2. Drug and Alcohol Testing Violations
Any positive drug tests, positive alcohol tests (BAC of 0.04 or higher), or refusals to test that occurred during the driver's employment. This includes pre-employment, random, post-accident, reasonable suspicion, and return-to-duty testing.
3. Refusals to Test
Any instances where the driver refused to submit to a required drug or alcohol test. A refusal is treated the same as a positive result under DOT regulations.
How to Send the Request
There's no official FMCSA form for the request, but your letter must include:
- Your company name, address, and DOT number
- Driver's full name and date of birth
- Driver's dates of employment with the previous employer
- A specific request for accident history, drug/alcohol violations, and refusals to test
- Your contact information for the response
- A statement that the information is being requested per 49 CFR §391.23
Send the request via a method you can document — email with read receipt, fax with confirmation, or certified mail. You need to prove you made the request.
Timeline and Deadlines
| Event | Deadline |
|---|---|
| Send request to prior employers | Before the driver's start date |
| Prior employer must respond | 30 days from receipt of request |
| Complete investigation documentation | 30 days from driver's start date |
| Retain records in DQF | Duration of employment + 3 years |
Key point: You can let the driver start working before receiving responses. The request must be sent before they start, but you have 30 days to complete the investigation. This is one of the few pre-employment requirements where timing is flexible.
When Employers Don't Respond
This is the most common frustration. Previous employers are required to respond within 30 days, but many don't — especially small companies, companies that have gone out of business, or companies with poor recordkeeping.
Here's what to do:
Step 1: Document Your Initial Request
Keep a copy of the letter/email you sent, along with proof it was delivered (email delivery confirmation, fax confirmation page, or certified mail receipt).

→ **INSTRUCTIONS FOR THE TASK**
Reproduce the passage on requesting a driver's safety history from prior employers, from "2. Drug and" up to and including "under DOT regulations.", and switch "DOT regulations" to "FMCSA rules". The lines that follow are not needed.

→ **MATERIAL**
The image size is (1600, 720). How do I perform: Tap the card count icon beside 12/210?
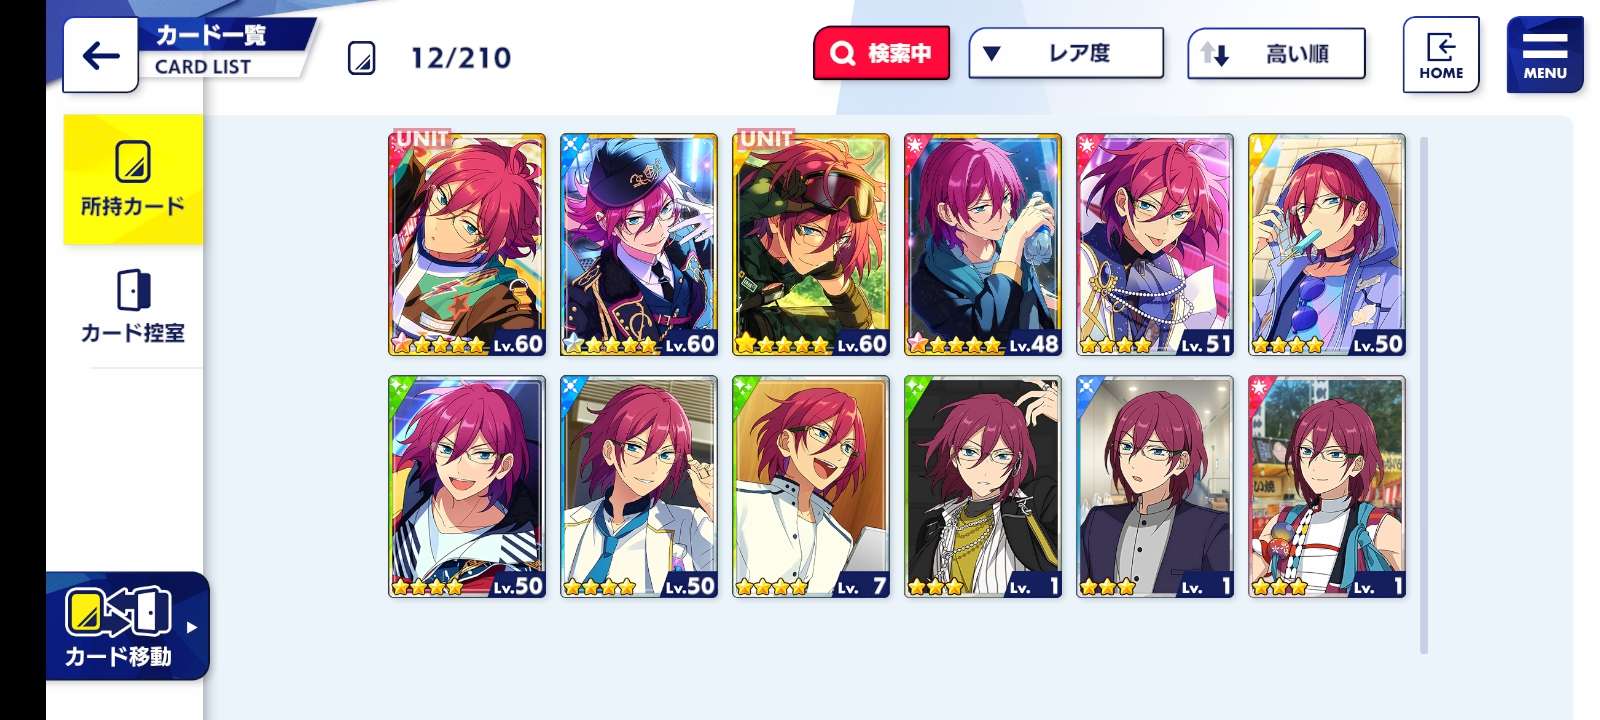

→ **ANSWER TO THIS TASK**
2. Drug and Alcohol Testing Violations
Any positive drug tests, positive alcohol tests (BAC of 0.04 or higher), or refusals to test that occurred during the driver's employment. This includes pre-employment, random, post-accident, reasonable suspicion, and return-to-duty testing.
3. Refusals to Test
Any instances where the driver refused to submit to a required drug or alcohol test. A refusal is treated the same as a positive result under FMCSA rules.